By reflecting on your own experience, you will realise this is the only way change happens. With time and reflection, the growth of emotional intelligence and also resilience will be like it was always there for you.
The gift that happens when you start looking at your own emotions, using them for your progress, and finding your strength and resilience is that you will find that you no longer resent those who have harmed you.

Your grief and anger will be gone. What you have, you will be able to use for more positive things. It will be the emotion and energy of growth.

While therapy and reflection may seem like no movement is occurring for you, really great strides are being taken when you, with the aid of a counsellor, look back at what has happened, and why it happened. You get to reframe your own history, and see it more objectively.

Likely you missed some things that were important, such as all the times you survived and came back from defeat.

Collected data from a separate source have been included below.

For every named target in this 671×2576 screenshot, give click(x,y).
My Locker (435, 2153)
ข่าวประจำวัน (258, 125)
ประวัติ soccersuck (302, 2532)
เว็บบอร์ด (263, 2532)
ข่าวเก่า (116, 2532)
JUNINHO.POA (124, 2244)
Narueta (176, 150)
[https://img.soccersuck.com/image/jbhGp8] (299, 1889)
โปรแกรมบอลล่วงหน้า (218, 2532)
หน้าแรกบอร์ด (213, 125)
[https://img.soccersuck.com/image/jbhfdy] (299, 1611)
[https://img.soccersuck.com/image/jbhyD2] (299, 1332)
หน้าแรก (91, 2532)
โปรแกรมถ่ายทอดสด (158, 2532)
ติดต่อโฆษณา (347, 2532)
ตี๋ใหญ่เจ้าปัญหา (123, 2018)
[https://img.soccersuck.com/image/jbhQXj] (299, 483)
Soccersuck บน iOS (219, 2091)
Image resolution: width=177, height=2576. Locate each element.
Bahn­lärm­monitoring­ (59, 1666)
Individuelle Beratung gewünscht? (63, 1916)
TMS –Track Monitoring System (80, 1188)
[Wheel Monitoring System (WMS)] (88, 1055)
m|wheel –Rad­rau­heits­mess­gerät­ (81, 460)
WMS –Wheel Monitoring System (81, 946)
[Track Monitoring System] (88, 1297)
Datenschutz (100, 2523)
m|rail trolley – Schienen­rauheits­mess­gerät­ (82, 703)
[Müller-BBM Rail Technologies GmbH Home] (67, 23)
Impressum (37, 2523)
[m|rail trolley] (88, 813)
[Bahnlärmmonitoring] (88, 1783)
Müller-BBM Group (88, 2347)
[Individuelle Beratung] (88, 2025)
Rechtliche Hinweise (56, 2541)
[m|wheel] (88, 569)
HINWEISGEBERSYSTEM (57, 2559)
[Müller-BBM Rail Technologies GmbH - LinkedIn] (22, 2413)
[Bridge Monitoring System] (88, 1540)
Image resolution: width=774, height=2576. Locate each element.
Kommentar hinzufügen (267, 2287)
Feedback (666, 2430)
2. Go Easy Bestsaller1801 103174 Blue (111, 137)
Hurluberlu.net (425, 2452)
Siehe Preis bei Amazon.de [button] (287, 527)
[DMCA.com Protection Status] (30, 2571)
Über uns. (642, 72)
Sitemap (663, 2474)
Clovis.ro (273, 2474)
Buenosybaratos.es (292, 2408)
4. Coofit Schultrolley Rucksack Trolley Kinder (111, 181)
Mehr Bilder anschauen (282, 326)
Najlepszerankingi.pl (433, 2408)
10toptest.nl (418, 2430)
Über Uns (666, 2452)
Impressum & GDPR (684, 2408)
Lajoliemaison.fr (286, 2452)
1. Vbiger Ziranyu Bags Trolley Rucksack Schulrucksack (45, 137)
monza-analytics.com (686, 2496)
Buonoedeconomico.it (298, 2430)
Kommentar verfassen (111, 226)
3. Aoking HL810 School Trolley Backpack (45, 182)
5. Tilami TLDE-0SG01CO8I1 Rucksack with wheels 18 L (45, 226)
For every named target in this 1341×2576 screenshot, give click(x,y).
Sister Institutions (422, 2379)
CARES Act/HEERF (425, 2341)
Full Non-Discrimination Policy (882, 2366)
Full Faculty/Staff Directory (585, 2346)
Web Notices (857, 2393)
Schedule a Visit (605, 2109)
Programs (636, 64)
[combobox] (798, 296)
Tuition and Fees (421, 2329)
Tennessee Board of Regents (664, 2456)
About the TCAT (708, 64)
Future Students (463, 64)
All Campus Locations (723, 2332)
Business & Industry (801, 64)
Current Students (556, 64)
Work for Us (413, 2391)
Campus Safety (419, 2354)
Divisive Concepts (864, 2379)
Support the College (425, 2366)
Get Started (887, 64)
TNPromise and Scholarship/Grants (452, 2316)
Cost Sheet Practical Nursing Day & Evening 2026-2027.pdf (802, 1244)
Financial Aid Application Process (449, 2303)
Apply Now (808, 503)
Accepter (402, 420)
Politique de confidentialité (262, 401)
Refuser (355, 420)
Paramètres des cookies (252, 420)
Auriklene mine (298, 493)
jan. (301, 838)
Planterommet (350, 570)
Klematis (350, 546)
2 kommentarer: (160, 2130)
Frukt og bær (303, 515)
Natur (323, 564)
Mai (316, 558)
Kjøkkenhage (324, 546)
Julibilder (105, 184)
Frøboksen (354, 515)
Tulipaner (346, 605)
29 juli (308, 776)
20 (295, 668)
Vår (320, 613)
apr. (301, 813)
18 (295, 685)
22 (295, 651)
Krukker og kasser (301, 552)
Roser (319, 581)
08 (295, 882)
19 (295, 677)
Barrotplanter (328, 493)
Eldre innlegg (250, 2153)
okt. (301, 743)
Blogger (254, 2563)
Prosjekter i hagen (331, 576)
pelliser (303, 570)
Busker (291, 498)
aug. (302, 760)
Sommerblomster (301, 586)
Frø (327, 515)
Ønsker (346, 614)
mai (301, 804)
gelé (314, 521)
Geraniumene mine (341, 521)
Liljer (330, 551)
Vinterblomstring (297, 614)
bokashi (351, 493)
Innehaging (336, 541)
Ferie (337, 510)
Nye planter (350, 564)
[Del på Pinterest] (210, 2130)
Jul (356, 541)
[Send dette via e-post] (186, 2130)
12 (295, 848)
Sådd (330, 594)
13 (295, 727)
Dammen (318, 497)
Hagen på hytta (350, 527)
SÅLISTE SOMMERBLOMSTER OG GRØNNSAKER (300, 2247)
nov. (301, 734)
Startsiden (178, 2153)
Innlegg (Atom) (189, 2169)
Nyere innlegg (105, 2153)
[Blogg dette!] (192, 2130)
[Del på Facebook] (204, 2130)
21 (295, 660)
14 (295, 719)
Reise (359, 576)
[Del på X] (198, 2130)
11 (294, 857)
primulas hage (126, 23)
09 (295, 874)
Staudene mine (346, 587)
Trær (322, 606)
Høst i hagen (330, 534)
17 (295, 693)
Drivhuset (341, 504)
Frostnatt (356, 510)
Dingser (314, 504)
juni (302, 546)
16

Everyone has those moments, they just do not see them.

With introspection and the gifts that come from EI and resilience, you get to let go of the past.
You do not have to relive any grief or pain any longer; their job is done teaching you. Now, after therapy, you get to use your awareness and empathy for your own growth and to help you get through difficult times. And difficult times will happen; all the EI and resilience cannot prevent that.

What they can do is help you navigate them better, and learn more from them. Emotional intelligence and resilience may be two concepts that are difficult to spot in yourself, but they are there.

Therapy and self-reflection are ways that you can see that, and part of a therapist’s job is to help you see your past clearly, and that includes the strengths and resilience that were there.

This gift then can be used by you today to help your relationships grow, your resilience increase, and you will see that life will not be as upsetting as it once was.